Draco wypuścił powietrze.
- Nie zdążyliśmy nawet zdjąć ubrań. Czy to nie żałosne?
Harry zrobił krok do tyłu. Niewątpliwie obaj byli teraz brudni. Spojrzał na zarumienioną twarz Ślizgona.
- Mam to gdzieś.
Patrzyli na siebie przez chwilę, nie do końca pewni, co zrobić. Żaden z nich nie planował tego, co się wydarzyło i gdyby Harry był przy zdrowych zmysłach, powstrzymałby ich. Nie miał bladego pojęcia, co to dla nich oznaczało i co pomiędzy nimi zmieniło. Czy Malfoy zdecyduje się z nim przespać?
Draco patrzył na niego z nieczytelną miną. Harry przełknął ślinę i spróbował nie czuć się winny, że bardziej obchodzi go seks ze Ślizgonem niż to, czy jest teraz bezpieczny. Westchnął z nadzieją, że jego pragnienie nie jest zbyt oczywiste.
- Co teraz? - zapytał.
Draco odsunął się od drzwi na tyle, aby je otworzyć.
- Co powiesz na prysznic? - W jego zachowaniu było coś niemalże nieśmiałego, coś, co poruszyło wnętrzem Harry'ego. W odpowiedzi mógł jedynie kiwnąć głową.
Skierował się za Malfoyem do sypialni i obserwował, jak się rozbiera, zdejmując z siebie jedną część garderoby po drugiej, nie przestając patrzeć Harry'emu w oczy.

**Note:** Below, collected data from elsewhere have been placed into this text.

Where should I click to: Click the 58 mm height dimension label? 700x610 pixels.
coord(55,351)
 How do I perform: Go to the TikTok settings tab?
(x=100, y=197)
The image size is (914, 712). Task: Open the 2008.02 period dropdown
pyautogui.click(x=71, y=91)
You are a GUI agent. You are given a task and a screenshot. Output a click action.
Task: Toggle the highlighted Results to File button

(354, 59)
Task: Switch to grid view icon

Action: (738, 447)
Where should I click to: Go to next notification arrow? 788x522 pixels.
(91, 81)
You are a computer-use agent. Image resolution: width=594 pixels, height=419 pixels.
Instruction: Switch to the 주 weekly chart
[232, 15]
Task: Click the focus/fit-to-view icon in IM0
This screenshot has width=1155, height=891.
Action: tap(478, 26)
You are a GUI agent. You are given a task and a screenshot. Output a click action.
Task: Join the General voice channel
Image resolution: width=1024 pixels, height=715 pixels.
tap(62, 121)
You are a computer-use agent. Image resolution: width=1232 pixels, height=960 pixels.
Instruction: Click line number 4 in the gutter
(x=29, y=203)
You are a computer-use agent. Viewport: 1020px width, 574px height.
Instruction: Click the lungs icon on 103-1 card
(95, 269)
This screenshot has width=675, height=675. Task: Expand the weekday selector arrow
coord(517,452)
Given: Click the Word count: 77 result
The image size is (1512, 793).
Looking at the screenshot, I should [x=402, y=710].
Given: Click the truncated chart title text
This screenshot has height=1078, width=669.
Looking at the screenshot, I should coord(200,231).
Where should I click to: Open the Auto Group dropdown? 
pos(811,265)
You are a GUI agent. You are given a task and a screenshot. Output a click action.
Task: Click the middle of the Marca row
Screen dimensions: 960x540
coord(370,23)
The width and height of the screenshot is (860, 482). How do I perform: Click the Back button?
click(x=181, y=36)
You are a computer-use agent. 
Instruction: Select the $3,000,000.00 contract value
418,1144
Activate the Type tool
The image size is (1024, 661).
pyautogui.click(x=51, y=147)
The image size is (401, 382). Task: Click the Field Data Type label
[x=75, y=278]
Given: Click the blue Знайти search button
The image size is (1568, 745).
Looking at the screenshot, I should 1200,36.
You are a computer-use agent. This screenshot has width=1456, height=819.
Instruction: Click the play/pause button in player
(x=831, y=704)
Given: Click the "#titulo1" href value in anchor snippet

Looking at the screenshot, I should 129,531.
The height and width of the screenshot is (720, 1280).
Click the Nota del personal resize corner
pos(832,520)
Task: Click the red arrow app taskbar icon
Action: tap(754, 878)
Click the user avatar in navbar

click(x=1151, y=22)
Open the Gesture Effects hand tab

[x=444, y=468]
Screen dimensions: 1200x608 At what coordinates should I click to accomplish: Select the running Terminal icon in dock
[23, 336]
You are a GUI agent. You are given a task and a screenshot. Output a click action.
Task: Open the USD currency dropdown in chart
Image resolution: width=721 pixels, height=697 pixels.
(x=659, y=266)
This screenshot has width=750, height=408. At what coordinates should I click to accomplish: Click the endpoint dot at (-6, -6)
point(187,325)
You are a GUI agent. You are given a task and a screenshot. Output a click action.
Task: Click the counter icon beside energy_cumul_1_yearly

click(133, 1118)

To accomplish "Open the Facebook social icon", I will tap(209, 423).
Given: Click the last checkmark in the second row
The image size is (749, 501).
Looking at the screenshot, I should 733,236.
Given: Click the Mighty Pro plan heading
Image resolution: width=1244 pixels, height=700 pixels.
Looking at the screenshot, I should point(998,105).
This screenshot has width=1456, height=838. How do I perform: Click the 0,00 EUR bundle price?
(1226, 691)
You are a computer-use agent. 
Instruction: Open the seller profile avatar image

Potter stał jak zahipnotyzowany, gdy Draco ściągnął przez głowę koszulę, a potem dmuchnął na kilka pasemek włosów, które opadły mu na twarz. Nie odwrócił spojrzenia, gdy jego ręka powędrowała w dół klatki piersiowej, aby rozpiąć spodnie, ani wtedy, gdy zgiął się odrobinę, żeby je z siebie zsunąć, a potem jednym krokiem od nich uwolnić. Coraz więcej bladej skóry pojawiało się przed jego oczami, aż wreszcie Draco stanął przed nim nagi.
Harry niemal nie mógł oddychać. Bał się ruszyć czy cokolwiek powiedzieć, na wypadek, gdyby wszystko rzeczywiście było snem. Poczuł ukłucie lęku, że Malfoy jedynie go drażnił i wcale nie miał zamiaru się z nim kochać. Ale wtedy Draco odwrócił się i poszedł do łazienki. Harry wahał się kilka sekund, zanim odkleił od ciała wilgotną piżamę, po czym ruszył jego śladem.